In the past 57 years, since the visit of Nelson Rockefeller in 1969, the grandon have gradually begun to disappear. In the 40 years since Jean-Claude Duvalier’s fall in 1986, their demise has accelerated. Haiti is no longer an agricultural neocolony surviving off the toil of its peasant serfs (deux moitiés). It has been converted into a giant prison camp for wage-slave labor assembling clothing and electronics for the U.S. empire.
The Affranchi State was born of a rupture. It became a structure.
The comprador bourgeoisie, in its vast majority, no longer sells overseas the cheap coffee, sugar, cacao, cotton, sisal, and bananas that the peasantry once produced. Instead, it taps the inexpensive labor power of the peasantry’s children and grandchildren, a teeming proletariat and lumpen-proletariat who live in the cities’ vast slums to work in the “transformation industries,” putting together duty-free merchandise exclusively for export. Only the labor comes from and stays in Haiti.
Therefore, today, Haiti’s comprador bourgeoisie is a contractor for U.S. imperialism and hence the sole master of the Affranchi State. De facto Prime Minister Alix Didier Fils-Aimé is its archetypal representative.
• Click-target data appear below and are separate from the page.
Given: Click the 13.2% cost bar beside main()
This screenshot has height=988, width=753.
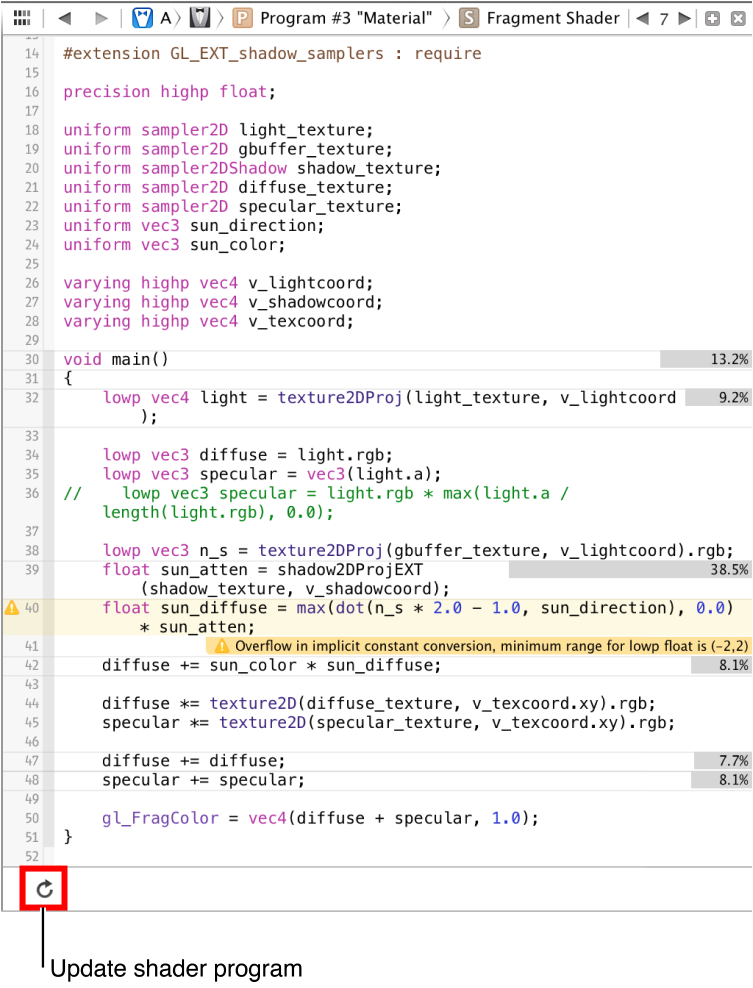Looking at the screenshot, I should click(705, 360).
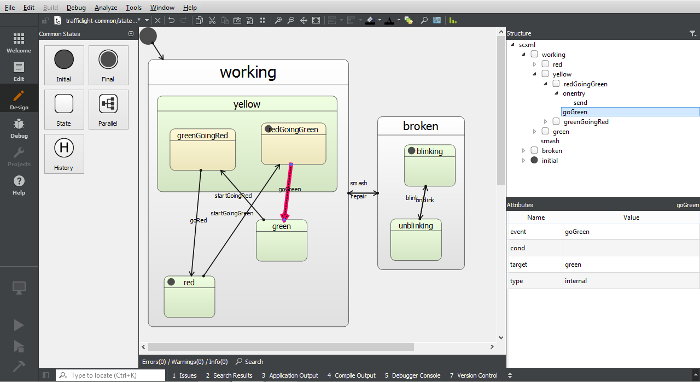
Task: Open the Tools menu
Action: click(x=133, y=8)
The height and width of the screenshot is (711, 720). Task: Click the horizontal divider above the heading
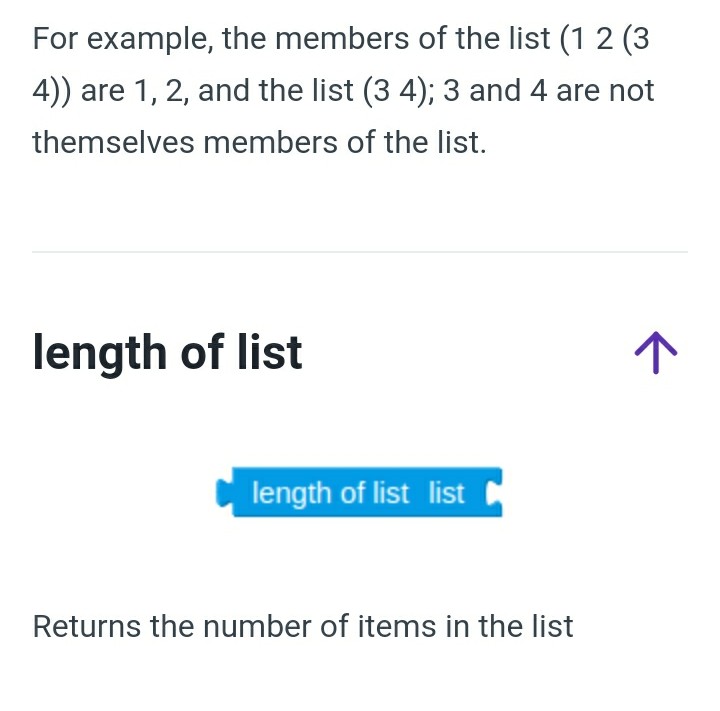pos(360,252)
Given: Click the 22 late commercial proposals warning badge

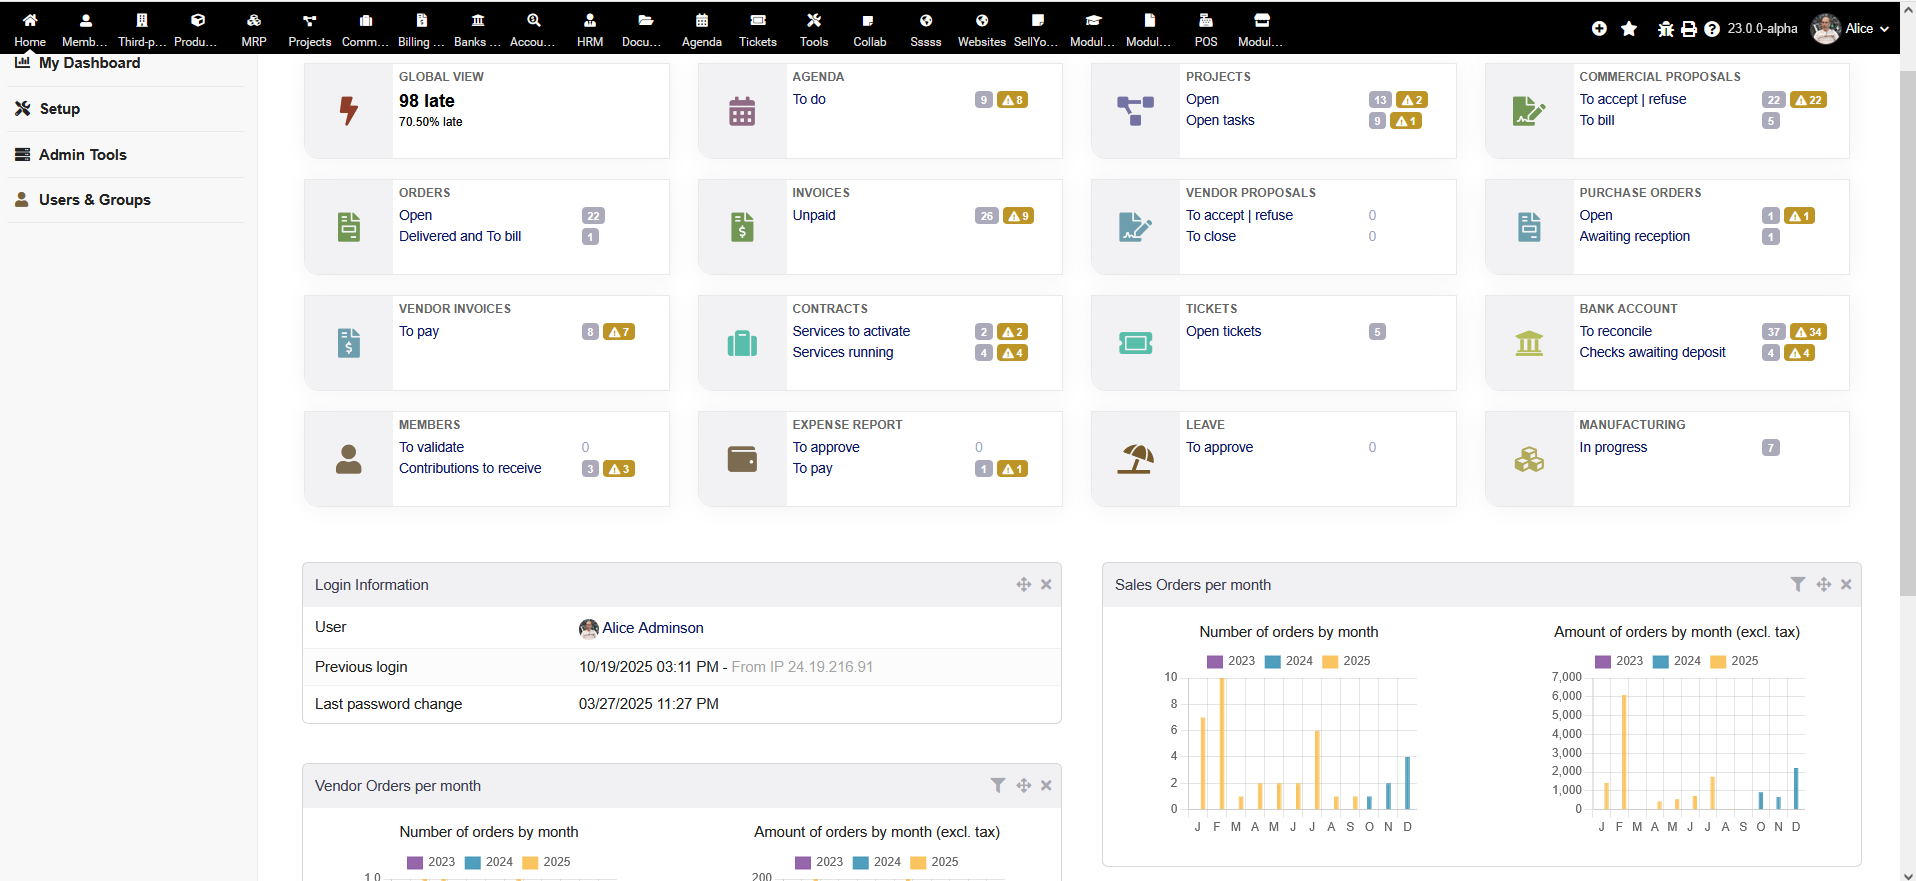Looking at the screenshot, I should click(x=1808, y=100).
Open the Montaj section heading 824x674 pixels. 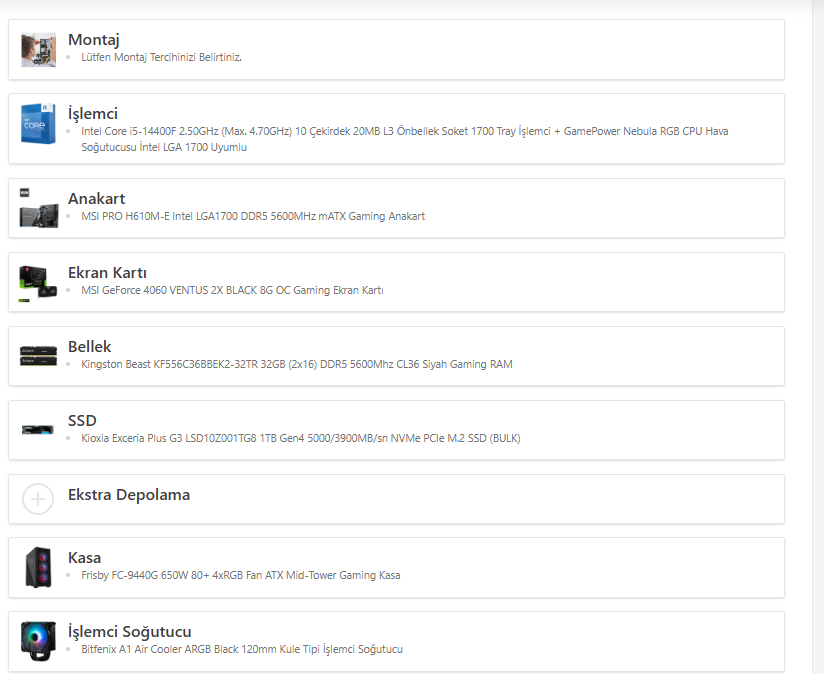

It is not a question of color. Nor a regional issue. The Affranchi State has a specific architecture. As long as the architecture remains, the actors change, but the logic persists.
The Affranchi State was born of a rupture. It became a structure. And it continues to adapt, serve its foreign masters, and reproduce.
But, the affranchi must beware, and they know it, which is why they are running for help to their masters. The descendants of the bossalles, Dessalines’ children and avengers, are once again rising.